O troppo o niente. Era il gennaio 2023 che su queste pagine parlottavo del nuovo, all’epoca, lavoro di John Cale, quel Mercy figlio del lockdown ed ecco che, ad un anno e mezzo di distanza, il gallese trapiantato a New York riciccia fuori con un altro disco che par essere, pur questo, stato partorito nell’isolamento che tutti ci forzò.
John Cale non teme l’età e fa tutto da solo
Di primo acchito si noti che, mentre Mercy faceva sfoggio di giovini virgulti a dar man forte all’ottuagenario sopravvissuto (al momento, di una certa scena, mi sembra siano ancora con noi lui e Iggy Pop, lasciando perdere altri Velvet non a queste stature), POPtical Illusion è invece farina, pure gluten free, del suo immenso sacco. Un sacco che, tra alti molto alti e qualche basso ma non troppo, accompagna il sottoscritto et seguaci vari da almeno mezzo secolo.
Diciamo subito che, per quanto concerne le sonorità, l’album (pubblicato da Domino) non si discosta dalle sue ultime cose, molta elettronica sapiente, qualche acustica reverente e, soprattutto, quella voce che ha spezzato cuori adolescenti con la sua Musica per una Nuova Società e, ancor, è in grado di smuovere le viscere più o meno senili dei suoi devoti ascoltatori.
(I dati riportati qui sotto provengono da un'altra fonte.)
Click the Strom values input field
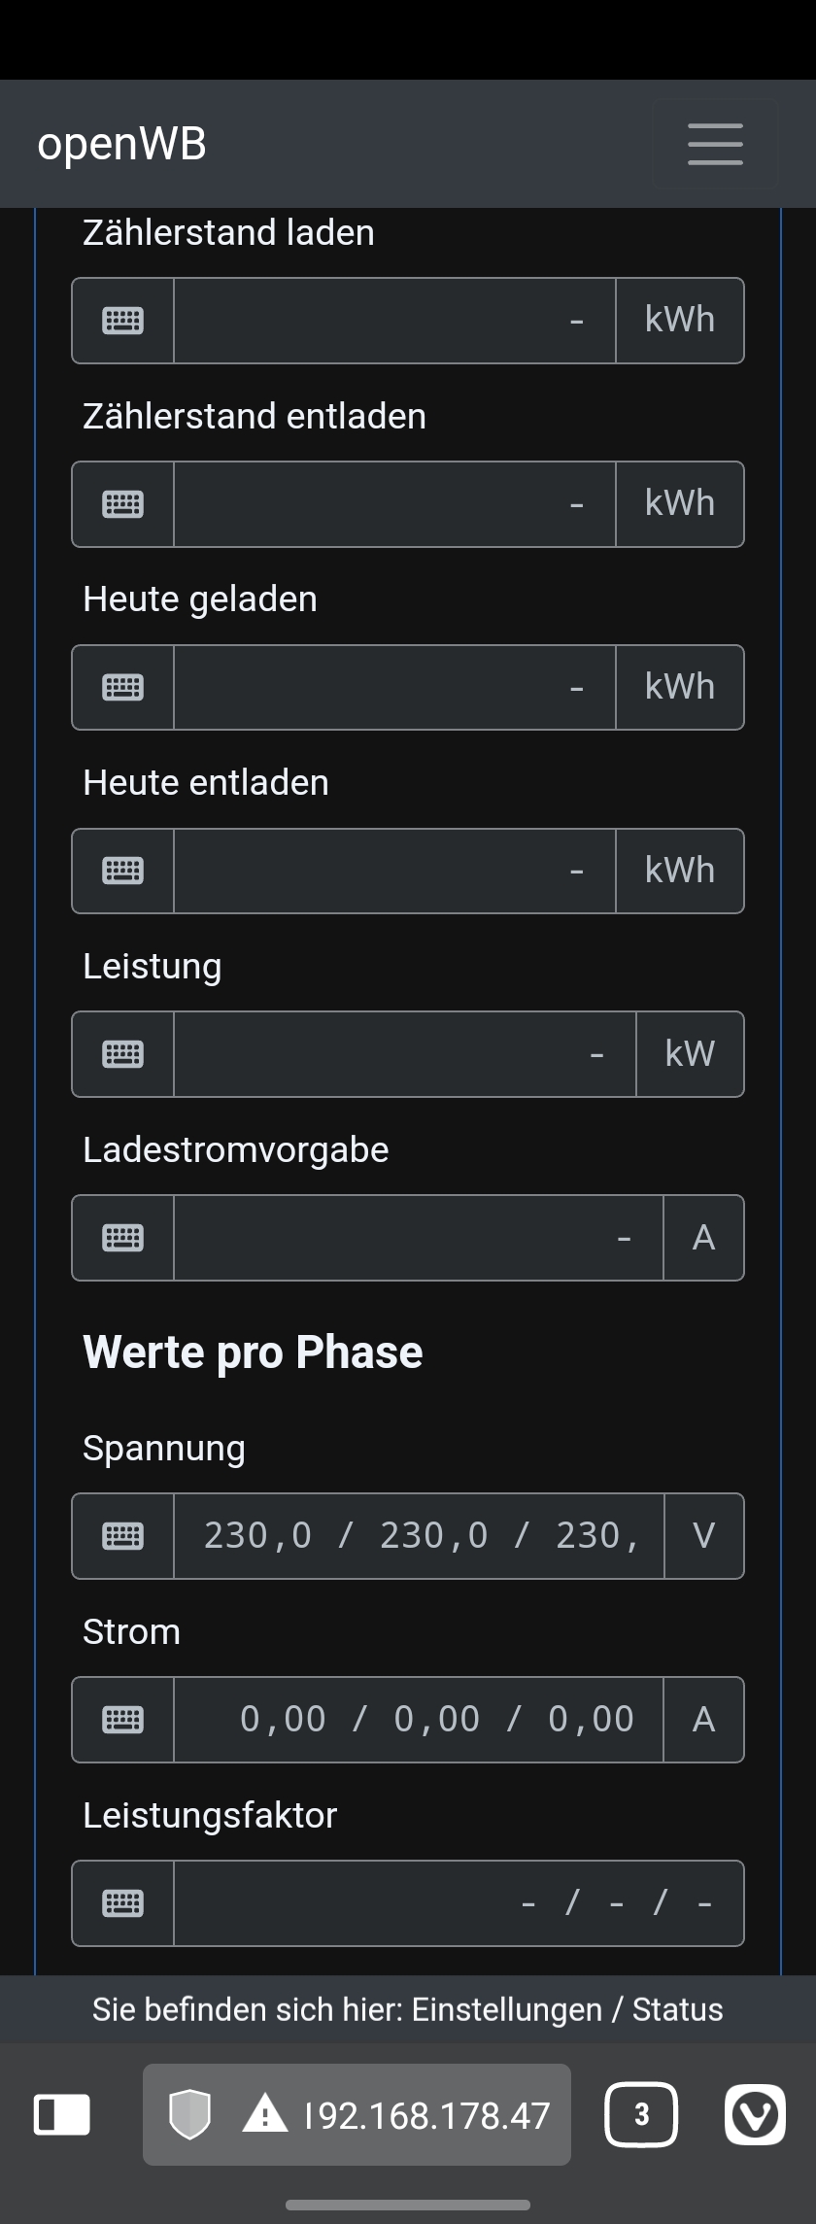 pyautogui.click(x=419, y=1720)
POPtical Illusion brano per brano
Tredici canzoni tredici che vanno dalla laica religiosità dell’iniziale God Make Me Do It (Don’t Ask Me Again) alla cartolina genetica di Davies and Wales con il suo classico terzinato, alle sincopi glitchciate di Calling You Out, che richiama addirittura il doo-woop made in the Fifties, a Edge of Reason molto prossima all’album che fece con Eno, Wrong Way Up, eoni fa.
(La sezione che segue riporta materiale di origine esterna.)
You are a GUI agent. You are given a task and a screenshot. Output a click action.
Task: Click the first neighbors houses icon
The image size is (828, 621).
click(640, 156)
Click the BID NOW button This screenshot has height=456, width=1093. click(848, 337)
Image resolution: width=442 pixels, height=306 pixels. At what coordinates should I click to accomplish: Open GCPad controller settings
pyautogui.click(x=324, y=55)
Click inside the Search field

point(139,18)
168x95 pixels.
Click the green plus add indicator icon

I’m Angry è di un romaticismo bipolare; How We See The Light potrebbe essere uscita da Paris 1919 non fosse per quei suoni accidental/accidentali che ne turbano il percorso aurale; Company Commander è ennesimo richiamo al suo passato da sabotatore; Setting Fires usa un piano preparato, memore delle lezioni di John Cage, suo antico mentore; Shark-Shark è il riappropiarsi del suo esser stato prodromico del punk ed affini, velvetiana al midollo.
Funkball the Brewster apre con uno yodel from outer space per poi per chiudere cacofonica; nel processo melodia/disturbo della medesima che accompagna alcune songs di quest’album All to the Good è di nuovo canzoncina cibernetica glockenspiellata che è già repertorio.
Le ultime due songs che chiudono il lavoro sono, nell’ordine, Laughing in My Sleep, provate a togliere la ritimica e vi ritroverete delicatissimo peana, e There Will Be No River, dove tra la lezione di Satie ed Eno, ci si può benissimo immaginare lo scorrer di titoli di coda di questo ennesimo passo avanti.
Tutto considerato un lavoro più che dignitoso, certo non a livelli di un passato sublime, ma senza dubbio senza i segni di stanchezza o maniera che potrebbero esser tipici di artisti coevi. Me ne Cale ancor e ancor.